- **WHAT YOU SHOULD DO**
Reproduce verbatim the lines from the beginning of the records up to and including the line containing "click(x=1043, y=63)".

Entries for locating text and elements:
⁂
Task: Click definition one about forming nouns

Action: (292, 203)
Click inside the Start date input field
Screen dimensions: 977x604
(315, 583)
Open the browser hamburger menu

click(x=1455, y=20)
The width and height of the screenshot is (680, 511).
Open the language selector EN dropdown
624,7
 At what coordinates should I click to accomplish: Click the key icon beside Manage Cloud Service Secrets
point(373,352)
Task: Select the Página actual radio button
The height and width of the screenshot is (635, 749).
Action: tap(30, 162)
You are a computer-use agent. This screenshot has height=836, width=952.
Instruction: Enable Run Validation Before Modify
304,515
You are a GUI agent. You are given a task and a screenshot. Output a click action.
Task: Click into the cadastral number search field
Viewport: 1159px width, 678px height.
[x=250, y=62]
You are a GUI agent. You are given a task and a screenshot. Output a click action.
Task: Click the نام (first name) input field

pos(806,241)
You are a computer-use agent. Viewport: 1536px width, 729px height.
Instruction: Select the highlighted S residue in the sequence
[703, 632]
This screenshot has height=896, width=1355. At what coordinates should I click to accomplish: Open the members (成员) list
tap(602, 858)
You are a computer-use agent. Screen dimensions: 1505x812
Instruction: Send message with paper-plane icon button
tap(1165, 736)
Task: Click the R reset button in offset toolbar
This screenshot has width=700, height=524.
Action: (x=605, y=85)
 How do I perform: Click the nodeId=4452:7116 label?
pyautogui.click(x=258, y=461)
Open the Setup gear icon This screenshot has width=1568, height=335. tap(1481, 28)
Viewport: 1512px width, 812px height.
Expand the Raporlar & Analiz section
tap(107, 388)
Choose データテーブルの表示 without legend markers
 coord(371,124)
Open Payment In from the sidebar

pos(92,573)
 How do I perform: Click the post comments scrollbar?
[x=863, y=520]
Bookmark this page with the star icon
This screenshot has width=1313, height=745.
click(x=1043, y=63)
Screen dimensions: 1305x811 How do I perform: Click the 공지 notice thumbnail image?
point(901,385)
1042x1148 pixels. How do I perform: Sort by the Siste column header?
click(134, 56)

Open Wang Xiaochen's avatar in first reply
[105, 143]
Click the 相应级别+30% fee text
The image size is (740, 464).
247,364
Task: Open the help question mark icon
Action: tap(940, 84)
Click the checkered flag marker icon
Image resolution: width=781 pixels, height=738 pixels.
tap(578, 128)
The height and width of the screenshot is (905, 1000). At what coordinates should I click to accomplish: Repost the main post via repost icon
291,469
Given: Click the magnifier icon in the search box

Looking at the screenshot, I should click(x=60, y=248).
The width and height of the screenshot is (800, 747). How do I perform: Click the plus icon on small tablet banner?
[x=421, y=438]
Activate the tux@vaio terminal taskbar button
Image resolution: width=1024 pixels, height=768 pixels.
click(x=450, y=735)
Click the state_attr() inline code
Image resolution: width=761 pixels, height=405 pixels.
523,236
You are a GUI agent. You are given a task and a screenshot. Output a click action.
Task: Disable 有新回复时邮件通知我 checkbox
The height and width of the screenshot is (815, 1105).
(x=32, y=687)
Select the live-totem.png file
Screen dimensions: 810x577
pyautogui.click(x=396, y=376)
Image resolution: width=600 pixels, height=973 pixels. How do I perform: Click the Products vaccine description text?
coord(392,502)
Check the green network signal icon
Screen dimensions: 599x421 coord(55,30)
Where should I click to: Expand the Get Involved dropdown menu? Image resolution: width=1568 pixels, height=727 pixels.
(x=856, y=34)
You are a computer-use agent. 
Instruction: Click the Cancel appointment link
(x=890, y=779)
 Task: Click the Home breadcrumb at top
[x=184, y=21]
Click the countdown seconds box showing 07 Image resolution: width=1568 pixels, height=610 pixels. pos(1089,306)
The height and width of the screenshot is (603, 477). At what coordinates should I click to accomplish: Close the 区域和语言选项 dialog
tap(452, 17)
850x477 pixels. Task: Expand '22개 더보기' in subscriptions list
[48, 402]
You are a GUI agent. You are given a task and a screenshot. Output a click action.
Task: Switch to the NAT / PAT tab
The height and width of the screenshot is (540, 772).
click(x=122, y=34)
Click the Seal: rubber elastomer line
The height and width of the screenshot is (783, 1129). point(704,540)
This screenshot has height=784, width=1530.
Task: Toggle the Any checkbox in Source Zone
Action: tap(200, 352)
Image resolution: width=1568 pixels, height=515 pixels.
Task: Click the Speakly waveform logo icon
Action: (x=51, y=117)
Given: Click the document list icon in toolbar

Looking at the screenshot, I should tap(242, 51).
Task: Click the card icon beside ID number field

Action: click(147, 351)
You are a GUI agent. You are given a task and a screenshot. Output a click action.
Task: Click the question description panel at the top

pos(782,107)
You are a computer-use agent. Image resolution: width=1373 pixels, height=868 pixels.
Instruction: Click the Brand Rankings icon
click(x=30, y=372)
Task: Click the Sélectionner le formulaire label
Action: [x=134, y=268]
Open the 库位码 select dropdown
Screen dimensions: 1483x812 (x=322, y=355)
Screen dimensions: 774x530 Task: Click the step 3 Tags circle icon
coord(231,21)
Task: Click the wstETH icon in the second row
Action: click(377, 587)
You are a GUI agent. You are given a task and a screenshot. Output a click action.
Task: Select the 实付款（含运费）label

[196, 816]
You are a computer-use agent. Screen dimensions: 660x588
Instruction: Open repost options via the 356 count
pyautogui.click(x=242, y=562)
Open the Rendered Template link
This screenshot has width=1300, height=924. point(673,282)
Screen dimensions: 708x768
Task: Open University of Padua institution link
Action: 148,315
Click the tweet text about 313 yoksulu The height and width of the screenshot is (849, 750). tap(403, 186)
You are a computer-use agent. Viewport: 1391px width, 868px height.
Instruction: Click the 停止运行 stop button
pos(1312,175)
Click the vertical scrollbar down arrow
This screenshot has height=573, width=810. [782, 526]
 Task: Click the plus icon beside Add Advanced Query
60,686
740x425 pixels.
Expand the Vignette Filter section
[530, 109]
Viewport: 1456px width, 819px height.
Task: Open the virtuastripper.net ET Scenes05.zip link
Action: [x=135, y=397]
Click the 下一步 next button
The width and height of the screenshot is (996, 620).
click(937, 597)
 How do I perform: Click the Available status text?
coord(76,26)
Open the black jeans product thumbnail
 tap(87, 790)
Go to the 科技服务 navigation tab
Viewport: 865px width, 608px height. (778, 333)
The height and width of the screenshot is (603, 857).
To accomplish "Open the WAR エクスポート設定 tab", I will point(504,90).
⁂
- **OUTPUT OF THE TASK**
Task: Click definition one about forming nouns

Action: (292, 203)
Click inside the Start date input field
Screen dimensions: 977x604
(315, 583)
Open the browser hamburger menu

click(x=1455, y=20)
The width and height of the screenshot is (680, 511).
Open the language selector EN dropdown
624,7
 At what coordinates should I click to accomplish: Click the key icon beside Manage Cloud Service Secrets
point(373,352)
Task: Select the Página actual radio button
The height and width of the screenshot is (635, 749).
Action: tap(30, 162)
You are a computer-use agent. This screenshot has height=836, width=952.
Instruction: Enable Run Validation Before Modify
304,515
You are a GUI agent. You are given a task and a screenshot. Output a click action.
Task: Click into the cadastral number search field
Viewport: 1159px width, 678px height.
[x=250, y=62]
You are a GUI agent. You are given a task and a screenshot. Output a click action.
Task: Click the نام (first name) input field

pos(806,241)
You are a computer-use agent. Viewport: 1536px width, 729px height.
Instruction: Select the highlighted S residue in the sequence
[703, 632]
This screenshot has height=896, width=1355. At what coordinates should I click to accomplish: Open the members (成员) list
tap(602, 858)
You are a computer-use agent. Screen dimensions: 1505x812
Instruction: Send message with paper-plane icon button
tap(1165, 736)
Task: Click the R reset button in offset toolbar
This screenshot has width=700, height=524.
Action: (x=605, y=85)
 How do I perform: Click the nodeId=4452:7116 label?
pyautogui.click(x=258, y=461)
Open the Setup gear icon This screenshot has width=1568, height=335. tap(1481, 28)
Viewport: 1512px width, 812px height.
Expand the Raporlar & Analiz section
tap(107, 388)
Choose データテーブルの表示 without legend markers
 coord(371,124)
Open Payment In from the sidebar

pos(92,573)
 How do I perform: Click the post comments scrollbar?
[x=863, y=520]
Bookmark this page with the star icon
This screenshot has width=1313, height=745.
click(x=1043, y=63)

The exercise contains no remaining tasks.